• _VORLIEGENDER TEXT_:
● ● ● ● ● ● ●

Doch letztlich sind diese Begriffe nur ein Versuch, etwas festzunageln, was nie ganz begreifbar sein wird. Das Lebendige hat einen Hang zur Vielfalt, und die Vielfalt macht es stärker – wie ein unendlich feines und dichtes Gewebe. Das Ganze ist viel mehr als die Summe seiner Teile. Das hat das westliche wissenschaftliche Denken lange nicht begriffen. So richtig auf die Biodiversität aufmerksam geworden ist die Wissenschaft erst, als die Löcher im Gewebe unübersehbar waren.

● ● ● ● ● ● ●

• _BEREITGESTELLTE DATEN_:

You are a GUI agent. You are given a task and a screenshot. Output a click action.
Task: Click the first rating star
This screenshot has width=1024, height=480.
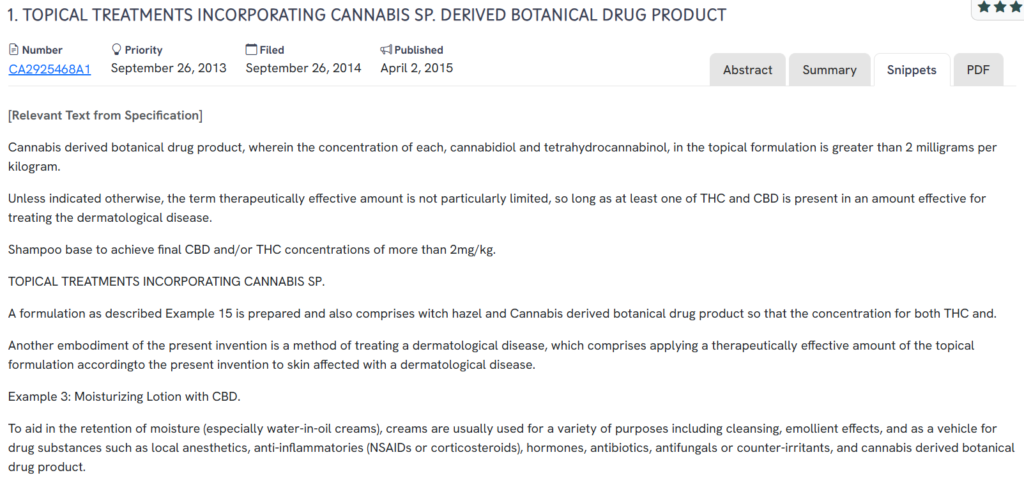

● ● ● ● ● ● ●

• _AUFGABEN ZUR ÜBUNG_:
- 1) Gib den Text über die Biodiversität von „Doch letztlich sind“ bis einschließlich „Gewebe unübersehbar waren.“ wieder und ersetze darin „Vielfalt“ durch „Diversität“.
- 2) Schreibe den Text über die Biodiversität im Anschluss an seinen letzten Satz weiter.
Die Daten spielen hierfür keine Rolle.

• _LÖSUNGEN_:
- 1)
Doch letztlich sind diese Begriffe nur ein Versuch, etwas festzunageln, was nie ganz begreifbar sein wird. Das Lebendige hat einen Hang zur Diversität, und die Diversität macht es stärker – wie ein unendlich feines und dichtes Gewebe. Das Ganze ist viel mehr als die Summe seiner Teile. Das hat das westliche wissenschaftliche Denken lange nicht begriffen. So richtig auf die Biodiversität aufmerksam geworden ist die Wissenschaft erst, als die Löcher im Gewebe unübersehbar waren.

- 2)
Grosse Bestände einer einzigen Pflanze sind in der Natur selten. Eintönigkeit ist verletzlich. Ein grosses Maisfeld lädt gefrässige Insekten und Pilzkrankheiten geradezu ein. Wenn endlich die Feinde der Schädlinge einmal eingewandert sind, ist es schon zu spät. Darum empfehlen landwirtschaftliche Lehrmittel heute eine «massvolle Verunkrautung». Denn Unkraut ernährt Pflanzenfresser, und diese ernähren Fleischfresser, die dann auch einsatzbereit sind, wenn sich Pflanzenfresser auf die Nutzpflanzen stürzen. Auch Hecken oder Krautstreifen beherbergen Nützlinge.
Dass Vielfalt Nutzen bringt, ist schon lange bekannt. Die indianischen Bäuerinnen in Nord- und Mittelamerika pflanzten Mais, Bohnen und Kürbisse zusammen: Der Mais bildet das Gerüst, an dem die Bohnen emporwachsen können. Diese nehmen Stickstoff aus der Luft auf und düngen damit Kürbisse und Mais, die viele Nährstoffe brauchen. Die Kürbisse schützen mit ihren Blättern den Boden vor dem Austrocknen.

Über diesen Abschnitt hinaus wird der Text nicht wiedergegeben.